Tuesday, May 30, 2006

Oriental Poopy

It’s sort of a running joke on GardenWeb to refer to poppies as poopies. I think it all started with a typo that turned out to be so amusing no one could let it to. It certainly grabs your attention.* This post, though, is about poppies, not poop.

I winter-sowed oriental poppy seeds last winter in an effort to follow Mrs. Greenthumbs’ recommendation of the “magnificent seven.” The poppies, along with the delphinium, also among the magnificent seven, failed to germinate. After seeing everyone else’s gorgeous poppy photos last June, I plunked down the cash for bare roots in the fall.

The fleshy roots sent up leaves almost immediately and I very nearly pulled the ugly foliage before realizing that this was my poppy. As the weather warmed, the plant grew larger, but no lovelier. I had to keep reminding myself that it was NOT a weed. The thick snout of a flower bud, rising above the greenery, promised redemption.

Incredibly, I don’t believe I’ve ever seen a poppy outside of a photograph. I’ve seen fields of California poppies (Eschscholzia californica), but never a true papaver poppy. As the thick sepals parted to reveal the vibrant petals within, my anticipation increased. Even half-open, I was mesmerized by its beauty, and reminded of Michael Pollan’s** description of the incipient flower as a bright, silken parachute.

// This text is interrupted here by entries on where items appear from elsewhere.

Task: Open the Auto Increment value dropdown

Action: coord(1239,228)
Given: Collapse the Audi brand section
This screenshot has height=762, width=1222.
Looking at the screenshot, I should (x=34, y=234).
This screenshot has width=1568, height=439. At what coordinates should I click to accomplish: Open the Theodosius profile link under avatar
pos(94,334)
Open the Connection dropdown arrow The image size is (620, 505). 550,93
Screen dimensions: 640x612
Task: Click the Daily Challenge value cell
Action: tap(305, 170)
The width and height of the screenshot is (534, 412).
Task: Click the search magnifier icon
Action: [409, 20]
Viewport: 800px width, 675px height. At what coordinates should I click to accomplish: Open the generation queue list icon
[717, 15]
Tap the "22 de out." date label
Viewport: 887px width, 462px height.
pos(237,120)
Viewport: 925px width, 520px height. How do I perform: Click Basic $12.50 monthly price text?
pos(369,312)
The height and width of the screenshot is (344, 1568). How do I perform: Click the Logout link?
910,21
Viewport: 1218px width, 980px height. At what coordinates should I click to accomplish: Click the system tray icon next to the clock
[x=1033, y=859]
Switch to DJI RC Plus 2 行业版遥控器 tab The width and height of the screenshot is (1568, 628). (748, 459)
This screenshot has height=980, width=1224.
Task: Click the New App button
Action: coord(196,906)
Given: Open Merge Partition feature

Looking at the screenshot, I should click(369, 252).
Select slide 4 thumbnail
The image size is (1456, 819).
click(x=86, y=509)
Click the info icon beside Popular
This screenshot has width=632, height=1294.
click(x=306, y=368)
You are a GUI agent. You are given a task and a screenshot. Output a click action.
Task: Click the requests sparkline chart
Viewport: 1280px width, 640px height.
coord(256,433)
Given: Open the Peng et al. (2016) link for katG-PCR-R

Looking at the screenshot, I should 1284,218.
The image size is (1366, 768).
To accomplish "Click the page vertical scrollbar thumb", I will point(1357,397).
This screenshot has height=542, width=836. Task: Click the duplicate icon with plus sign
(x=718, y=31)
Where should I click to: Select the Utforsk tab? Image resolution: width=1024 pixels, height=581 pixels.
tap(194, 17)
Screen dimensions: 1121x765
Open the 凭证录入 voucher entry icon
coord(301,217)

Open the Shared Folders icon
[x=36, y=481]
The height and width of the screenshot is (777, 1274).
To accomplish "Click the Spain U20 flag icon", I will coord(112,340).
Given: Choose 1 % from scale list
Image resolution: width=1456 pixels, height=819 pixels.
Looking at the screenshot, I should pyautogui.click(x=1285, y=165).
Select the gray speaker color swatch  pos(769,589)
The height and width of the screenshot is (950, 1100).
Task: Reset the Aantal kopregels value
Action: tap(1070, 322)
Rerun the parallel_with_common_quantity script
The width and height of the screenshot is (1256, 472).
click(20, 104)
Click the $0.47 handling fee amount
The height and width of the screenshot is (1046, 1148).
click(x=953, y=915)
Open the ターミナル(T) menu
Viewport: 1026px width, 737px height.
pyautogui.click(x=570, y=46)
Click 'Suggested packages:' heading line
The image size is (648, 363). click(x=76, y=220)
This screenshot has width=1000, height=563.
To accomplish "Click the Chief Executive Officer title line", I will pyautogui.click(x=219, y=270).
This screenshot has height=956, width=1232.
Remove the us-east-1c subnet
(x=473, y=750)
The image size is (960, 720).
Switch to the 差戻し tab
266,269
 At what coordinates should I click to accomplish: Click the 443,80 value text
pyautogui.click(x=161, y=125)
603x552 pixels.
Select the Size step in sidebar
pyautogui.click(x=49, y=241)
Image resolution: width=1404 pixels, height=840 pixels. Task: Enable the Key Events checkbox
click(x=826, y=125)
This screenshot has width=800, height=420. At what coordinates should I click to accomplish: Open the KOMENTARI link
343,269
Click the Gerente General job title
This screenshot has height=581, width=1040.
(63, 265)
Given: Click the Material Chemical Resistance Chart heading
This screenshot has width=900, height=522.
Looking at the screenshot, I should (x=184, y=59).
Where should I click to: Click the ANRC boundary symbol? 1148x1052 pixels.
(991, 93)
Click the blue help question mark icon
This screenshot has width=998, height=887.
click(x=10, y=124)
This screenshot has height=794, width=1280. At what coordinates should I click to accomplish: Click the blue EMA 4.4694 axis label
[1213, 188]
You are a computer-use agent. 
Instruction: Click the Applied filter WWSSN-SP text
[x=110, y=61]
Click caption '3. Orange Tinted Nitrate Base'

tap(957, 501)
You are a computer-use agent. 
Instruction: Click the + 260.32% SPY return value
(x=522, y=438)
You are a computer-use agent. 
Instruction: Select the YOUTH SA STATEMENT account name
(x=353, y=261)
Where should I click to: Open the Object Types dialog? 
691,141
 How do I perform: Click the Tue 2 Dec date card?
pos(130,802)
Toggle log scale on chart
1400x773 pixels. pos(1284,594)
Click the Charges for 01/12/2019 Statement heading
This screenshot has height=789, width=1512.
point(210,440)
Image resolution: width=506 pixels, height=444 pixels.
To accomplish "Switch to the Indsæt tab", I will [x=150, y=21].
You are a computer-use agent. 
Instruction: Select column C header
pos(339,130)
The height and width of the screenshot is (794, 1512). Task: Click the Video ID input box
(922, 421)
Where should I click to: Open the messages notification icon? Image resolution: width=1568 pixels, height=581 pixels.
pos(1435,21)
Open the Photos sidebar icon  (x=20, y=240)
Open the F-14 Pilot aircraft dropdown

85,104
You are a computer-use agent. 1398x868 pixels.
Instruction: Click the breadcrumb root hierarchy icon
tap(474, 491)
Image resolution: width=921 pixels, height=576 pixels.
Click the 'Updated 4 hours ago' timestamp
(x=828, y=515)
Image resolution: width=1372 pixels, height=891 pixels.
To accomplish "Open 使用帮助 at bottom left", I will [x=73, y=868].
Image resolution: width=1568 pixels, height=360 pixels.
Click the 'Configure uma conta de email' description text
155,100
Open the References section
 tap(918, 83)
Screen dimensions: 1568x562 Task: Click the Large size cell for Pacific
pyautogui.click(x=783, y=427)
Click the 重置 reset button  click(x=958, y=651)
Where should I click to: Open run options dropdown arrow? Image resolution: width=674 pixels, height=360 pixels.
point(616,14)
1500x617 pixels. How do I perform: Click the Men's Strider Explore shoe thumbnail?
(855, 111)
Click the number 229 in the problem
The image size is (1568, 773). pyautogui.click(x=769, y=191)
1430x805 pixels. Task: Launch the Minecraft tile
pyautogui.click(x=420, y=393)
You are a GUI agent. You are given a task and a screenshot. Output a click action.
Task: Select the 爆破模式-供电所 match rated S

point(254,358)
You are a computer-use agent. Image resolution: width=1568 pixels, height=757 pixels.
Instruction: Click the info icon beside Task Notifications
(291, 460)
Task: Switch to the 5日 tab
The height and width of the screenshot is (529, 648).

The following day, the petals had completely unfurled and I documented the enormous blossom with photographs of my own. This turned out to be fortuitous, because by evening, only half the flower remained. I’m not sure whether to blame the flower or Mr. Tibbs. Perhaps someone will comment on the longevity of their poppy blooms?

I am awaiting the opening of the second bud (already somewhat damaged by the aforementioned kitty). I hope I get to enjoy it for longer than a single day, or I will find this flower poopy, indeed.

*Regarding typos and titles, when my high school English teacher gave us a lecture on titling, he relayed the story of a student who inadvertantly turned in an assignment titled “1000 Pubic Lice.” (He meant “Public.”) In the end, the student let the title remain because it proved more interesting than the original. It was a good lesson in serendipitous titling, but I can’t help wondering what a story about 1000 lice (public or pubic) could be like.

**Michael Pollan wrote the fascinating “Opium Made Easy” article for Harper’s on the cultivation of papaver somniferum in the U.S.


Blogger Kristin said...

Lovely flowers, though I admit I mostly like them because the name Poppy is so delightful. Equally delightful? Poopy.

1:41 PM  
Blogger Zoey said...

I hate to be the bearer of bad news, Kasmira, but they do NOT last long at all. If it 's windy or rainy one or two days is about it.

I think that is why I am so facinated with them. If they lasted all summer, I would certainly tire of their bold orange color.

2:50 PM  
Blogger Jennifer said...

I feel better now, because the poppy seeds I planted went poopy too. :) So I am not the only one.

My backyard neighbor has beautiful poppies. She has red ones, and then pink ones too. They are fabulous.

2:50 PM  
Blogger snappy said...

i saw wild poppies today growing on derelcit land on a roundabout.they are very short lived poppies, few days.They are symbolic of world war one here because after the fighting ending the fields filled with blood red poppies.They are beautiful flowers though..

3:34 PM  
Blogger Garden Obsession said...

Poppies are high on my list for next year and seeing as how I can't grow anything from seed, I'm not even going to bother trying. Where'd you get bare roots?

I have a journalism degree and our college had a public relations degree program as well. The stories we heard about resumes sent out with "Pubic Relations" degrees or internships were almost too much to take.

6:15 AM  
Blogger Kasmira said...

GO - Sorry to take so long to answer your question! I ordered the poppy from VanDyck's. It took me awhile to figure it out.